**Goal of the exercise:**
Repeat the data below exactly. Include each line.

**The data:**
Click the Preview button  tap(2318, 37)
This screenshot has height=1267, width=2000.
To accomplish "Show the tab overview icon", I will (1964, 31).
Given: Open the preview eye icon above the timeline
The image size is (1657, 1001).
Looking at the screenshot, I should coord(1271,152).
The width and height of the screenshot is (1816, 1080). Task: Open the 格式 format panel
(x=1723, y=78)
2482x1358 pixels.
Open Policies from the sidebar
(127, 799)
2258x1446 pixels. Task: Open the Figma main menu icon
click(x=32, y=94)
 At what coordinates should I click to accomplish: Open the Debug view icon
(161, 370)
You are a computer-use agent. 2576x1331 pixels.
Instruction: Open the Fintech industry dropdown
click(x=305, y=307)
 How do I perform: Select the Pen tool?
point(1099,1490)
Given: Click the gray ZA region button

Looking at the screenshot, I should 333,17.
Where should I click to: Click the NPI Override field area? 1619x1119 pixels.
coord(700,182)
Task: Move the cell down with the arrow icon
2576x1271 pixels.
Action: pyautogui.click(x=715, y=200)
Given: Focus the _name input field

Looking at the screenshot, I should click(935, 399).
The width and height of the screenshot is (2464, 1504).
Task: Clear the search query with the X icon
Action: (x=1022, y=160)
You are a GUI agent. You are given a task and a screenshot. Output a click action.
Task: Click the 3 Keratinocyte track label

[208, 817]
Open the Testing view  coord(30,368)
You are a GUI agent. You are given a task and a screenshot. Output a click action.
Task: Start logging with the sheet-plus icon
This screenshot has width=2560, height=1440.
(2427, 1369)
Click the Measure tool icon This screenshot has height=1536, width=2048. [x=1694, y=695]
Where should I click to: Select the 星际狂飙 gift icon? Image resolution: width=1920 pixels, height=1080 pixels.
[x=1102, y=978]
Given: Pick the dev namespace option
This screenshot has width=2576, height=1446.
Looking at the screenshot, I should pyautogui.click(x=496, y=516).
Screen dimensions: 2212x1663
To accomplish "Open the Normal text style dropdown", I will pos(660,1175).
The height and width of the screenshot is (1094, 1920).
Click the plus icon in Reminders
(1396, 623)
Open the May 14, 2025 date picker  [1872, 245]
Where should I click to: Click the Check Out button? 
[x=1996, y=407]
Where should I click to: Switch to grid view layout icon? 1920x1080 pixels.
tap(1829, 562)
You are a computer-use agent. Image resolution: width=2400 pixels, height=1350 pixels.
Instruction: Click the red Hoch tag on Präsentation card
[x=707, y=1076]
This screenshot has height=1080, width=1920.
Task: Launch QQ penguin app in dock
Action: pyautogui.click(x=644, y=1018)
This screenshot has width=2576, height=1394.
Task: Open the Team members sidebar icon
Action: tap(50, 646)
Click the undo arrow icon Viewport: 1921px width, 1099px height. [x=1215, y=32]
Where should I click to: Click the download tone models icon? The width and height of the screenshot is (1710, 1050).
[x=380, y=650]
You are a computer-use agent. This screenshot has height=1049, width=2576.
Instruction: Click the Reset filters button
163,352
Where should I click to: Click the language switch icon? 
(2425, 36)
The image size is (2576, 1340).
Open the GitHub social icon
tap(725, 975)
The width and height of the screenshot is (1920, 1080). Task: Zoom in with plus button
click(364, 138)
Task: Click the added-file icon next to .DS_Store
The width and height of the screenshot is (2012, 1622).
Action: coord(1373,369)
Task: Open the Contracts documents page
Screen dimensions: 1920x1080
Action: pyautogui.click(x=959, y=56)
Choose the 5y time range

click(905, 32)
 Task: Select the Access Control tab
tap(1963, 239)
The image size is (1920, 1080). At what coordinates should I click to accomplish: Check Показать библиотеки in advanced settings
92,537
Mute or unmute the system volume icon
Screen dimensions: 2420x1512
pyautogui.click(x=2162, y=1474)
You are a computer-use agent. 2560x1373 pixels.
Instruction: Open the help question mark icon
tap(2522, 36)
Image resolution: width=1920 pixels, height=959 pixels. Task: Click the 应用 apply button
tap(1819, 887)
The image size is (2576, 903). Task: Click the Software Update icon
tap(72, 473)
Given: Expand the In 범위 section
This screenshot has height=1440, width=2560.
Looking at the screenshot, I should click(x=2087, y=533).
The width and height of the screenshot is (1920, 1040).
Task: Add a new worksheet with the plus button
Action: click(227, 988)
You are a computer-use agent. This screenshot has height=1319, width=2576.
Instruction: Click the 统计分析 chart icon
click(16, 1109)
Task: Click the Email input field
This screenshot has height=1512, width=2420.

**Answer area:**
Click the Preview button  tap(2318, 37)
This screenshot has height=1267, width=2000.
To accomplish "Show the tab overview icon", I will (1964, 31).
Given: Open the preview eye icon above the timeline
The image size is (1657, 1001).
Looking at the screenshot, I should coord(1271,152).
The width and height of the screenshot is (1816, 1080). Task: Open the 格式 format panel
(x=1723, y=78)
2482x1358 pixels.
Open Policies from the sidebar
(127, 799)
2258x1446 pixels. Task: Open the Figma main menu icon
click(x=32, y=94)
 At what coordinates should I click to accomplish: Open the Debug view icon
(161, 370)
You are a computer-use agent. 2576x1331 pixels.
Instruction: Open the Fintech industry dropdown
click(x=305, y=307)
 How do I perform: Select the Pen tool?
point(1099,1490)
Given: Click the gray ZA region button

Looking at the screenshot, I should 333,17.
Where should I click to: Click the NPI Override field area? 1619x1119 pixels.
coord(700,182)
Task: Move the cell down with the arrow icon
2576x1271 pixels.
Action: pyautogui.click(x=715, y=200)
Given: Focus the _name input field

Looking at the screenshot, I should click(935, 399).
The width and height of the screenshot is (2464, 1504).
Task: Clear the search query with the X icon
Action: (x=1022, y=160)
You are a GUI agent. You are given a task and a screenshot. Output a click action.
Task: Click the 3 Keratinocyte track label

[208, 817]
Open the Testing view  coord(30,368)
You are a GUI agent. You are given a task and a screenshot. Output a click action.
Task: Start logging with the sheet-plus icon
This screenshot has width=2560, height=1440.
(2427, 1369)
Click the Measure tool icon This screenshot has height=1536, width=2048. [x=1694, y=695]
Where should I click to: Select the 星际狂飙 gift icon? Image resolution: width=1920 pixels, height=1080 pixels.
[x=1102, y=978]
Given: Pick the dev namespace option
This screenshot has width=2576, height=1446.
Looking at the screenshot, I should pyautogui.click(x=496, y=516).
Screen dimensions: 2212x1663
To accomplish "Open the Normal text style dropdown", I will pos(660,1175).
The height and width of the screenshot is (1094, 1920).
Click the plus icon in Reminders
(1396, 623)
Open the May 14, 2025 date picker  [1872, 245]
Where should I click to: Click the Check Out button? 
[x=1996, y=407]
Where should I click to: Switch to grid view layout icon? 1920x1080 pixels.
tap(1829, 562)
You are a computer-use agent. Image resolution: width=2400 pixels, height=1350 pixels.
Instruction: Click the red Hoch tag on Präsentation card
[x=707, y=1076]
This screenshot has height=1080, width=1920.
Task: Launch QQ penguin app in dock
Action: pyautogui.click(x=644, y=1018)
This screenshot has width=2576, height=1394.
Task: Open the Team members sidebar icon
Action: tap(50, 646)
Click the undo arrow icon Viewport: 1921px width, 1099px height. [x=1215, y=32]
Where should I click to: Click the download tone models icon? The width and height of the screenshot is (1710, 1050).
[x=380, y=650]
You are a computer-use agent. This screenshot has height=1049, width=2576.
Instruction: Click the Reset filters button
163,352
Where should I click to: Click the language switch icon? 
(2425, 36)
The image size is (2576, 1340).
Open the GitHub social icon
tap(725, 975)
The width and height of the screenshot is (1920, 1080). Task: Zoom in with plus button
click(364, 138)
Task: Click the added-file icon next to .DS_Store
The width and height of the screenshot is (2012, 1622).
Action: coord(1373,369)
Task: Open the Contracts documents page
Screen dimensions: 1920x1080
Action: pyautogui.click(x=959, y=56)
Choose the 5y time range

click(905, 32)
 Task: Select the Access Control tab
tap(1963, 239)
The image size is (1920, 1080). At what coordinates should I click to accomplish: Check Показать библиотеки in advanced settings
92,537
Mute or unmute the system volume icon
Screen dimensions: 2420x1512
pyautogui.click(x=2162, y=1474)
You are a computer-use agent. 2560x1373 pixels.
Instruction: Open the help question mark icon
tap(2522, 36)
Image resolution: width=1920 pixels, height=959 pixels. Task: Click the 应用 apply button
tap(1819, 887)
The image size is (2576, 903). Task: Click the Software Update icon
tap(72, 473)
Given: Expand the In 범위 section
This screenshot has height=1440, width=2560.
Looking at the screenshot, I should click(x=2087, y=533).
The width and height of the screenshot is (1920, 1040).
Task: Add a new worksheet with the plus button
Action: click(227, 988)
You are a computer-use agent. This screenshot has height=1319, width=2576.
Instruction: Click the 统计分析 chart icon
click(16, 1109)
Task: Click the Email input field
This screenshot has height=1512, width=2420.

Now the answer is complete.